-- START DATASET EXCERPTS --

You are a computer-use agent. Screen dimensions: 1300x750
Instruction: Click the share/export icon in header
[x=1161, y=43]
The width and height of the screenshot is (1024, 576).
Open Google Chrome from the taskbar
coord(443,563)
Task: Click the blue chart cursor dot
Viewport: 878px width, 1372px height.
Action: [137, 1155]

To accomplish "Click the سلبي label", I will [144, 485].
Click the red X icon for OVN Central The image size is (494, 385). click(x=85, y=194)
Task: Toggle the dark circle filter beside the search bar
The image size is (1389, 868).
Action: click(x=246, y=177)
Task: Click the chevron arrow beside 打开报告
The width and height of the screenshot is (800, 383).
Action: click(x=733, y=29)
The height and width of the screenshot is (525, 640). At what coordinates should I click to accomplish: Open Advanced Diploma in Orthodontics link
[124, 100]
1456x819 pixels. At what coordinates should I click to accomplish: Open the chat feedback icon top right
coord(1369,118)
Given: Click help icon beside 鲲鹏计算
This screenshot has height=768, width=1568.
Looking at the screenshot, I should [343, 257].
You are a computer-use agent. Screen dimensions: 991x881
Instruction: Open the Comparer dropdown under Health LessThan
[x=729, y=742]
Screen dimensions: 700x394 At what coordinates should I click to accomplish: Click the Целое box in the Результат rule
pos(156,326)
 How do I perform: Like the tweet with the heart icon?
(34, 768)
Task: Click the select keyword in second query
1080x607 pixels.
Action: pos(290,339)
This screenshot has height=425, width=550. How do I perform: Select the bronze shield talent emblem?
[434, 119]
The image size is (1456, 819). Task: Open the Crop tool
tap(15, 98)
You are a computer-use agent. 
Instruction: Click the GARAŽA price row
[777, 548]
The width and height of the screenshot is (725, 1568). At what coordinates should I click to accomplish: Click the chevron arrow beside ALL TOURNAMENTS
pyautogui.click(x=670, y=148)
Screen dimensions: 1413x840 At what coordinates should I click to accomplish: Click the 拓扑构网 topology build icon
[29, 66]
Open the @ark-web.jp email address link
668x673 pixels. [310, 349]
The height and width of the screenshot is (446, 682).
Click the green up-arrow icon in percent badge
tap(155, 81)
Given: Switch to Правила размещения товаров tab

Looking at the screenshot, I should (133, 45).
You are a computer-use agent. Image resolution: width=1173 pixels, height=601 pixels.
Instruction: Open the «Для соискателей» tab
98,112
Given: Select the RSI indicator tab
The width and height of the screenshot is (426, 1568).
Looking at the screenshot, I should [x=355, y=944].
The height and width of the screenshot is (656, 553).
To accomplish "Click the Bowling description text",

-- END DATASET EXCERPTS --

▸ **INSTRUCTIONS FOR THE TASK**:
Reproduce all of the entries above word for word, line by line.

▸ **FINISHED TASK**:
You are a computer-use agent. Screen dimensions: 1300x750
Instruction: Click the share/export icon in header
[x=1161, y=43]
The width and height of the screenshot is (1024, 576).
Open Google Chrome from the taskbar
coord(443,563)
Task: Click the blue chart cursor dot
Viewport: 878px width, 1372px height.
Action: [137, 1155]

To accomplish "Click the سلبي label", I will [144, 485].
Click the red X icon for OVN Central The image size is (494, 385). click(x=85, y=194)
Task: Toggle the dark circle filter beside the search bar
The image size is (1389, 868).
Action: click(x=246, y=177)
Task: Click the chevron arrow beside 打开报告
The width and height of the screenshot is (800, 383).
Action: click(x=733, y=29)
The height and width of the screenshot is (525, 640). At what coordinates should I click to accomplish: Open Advanced Diploma in Orthodontics link
[124, 100]
1456x819 pixels. At what coordinates should I click to accomplish: Open the chat feedback icon top right
coord(1369,118)
Given: Click help icon beside 鲲鹏计算
This screenshot has height=768, width=1568.
Looking at the screenshot, I should [343, 257].
You are a computer-use agent. Screen dimensions: 991x881
Instruction: Open the Comparer dropdown under Health LessThan
[x=729, y=742]
Screen dimensions: 700x394 At what coordinates should I click to accomplish: Click the Целое box in the Результат rule
pos(156,326)
 How do I perform: Like the tweet with the heart icon?
(34, 768)
Task: Click the select keyword in second query
1080x607 pixels.
Action: pos(290,339)
This screenshot has height=425, width=550. How do I perform: Select the bronze shield talent emblem?
[434, 119]
The image size is (1456, 819). Task: Open the Crop tool
tap(15, 98)
You are a computer-use agent. 
Instruction: Click the GARAŽA price row
[777, 548]
The width and height of the screenshot is (725, 1568). At what coordinates should I click to accomplish: Click the chevron arrow beside ALL TOURNAMENTS
pyautogui.click(x=670, y=148)
Screen dimensions: 1413x840 At what coordinates should I click to accomplish: Click the 拓扑构网 topology build icon
[29, 66]
Open the @ark-web.jp email address link
668x673 pixels. [310, 349]
The height and width of the screenshot is (446, 682).
Click the green up-arrow icon in percent badge
tap(155, 81)
Given: Switch to Правила размещения товаров tab

Looking at the screenshot, I should (133, 45).
You are a computer-use agent. Image resolution: width=1173 pixels, height=601 pixels.
Instruction: Open the «Для соискателей» tab
98,112
Given: Select the RSI indicator tab
The width and height of the screenshot is (426, 1568).
Looking at the screenshot, I should [x=355, y=944].
The height and width of the screenshot is (656, 553).
To accomplish "Click the Bowling description text",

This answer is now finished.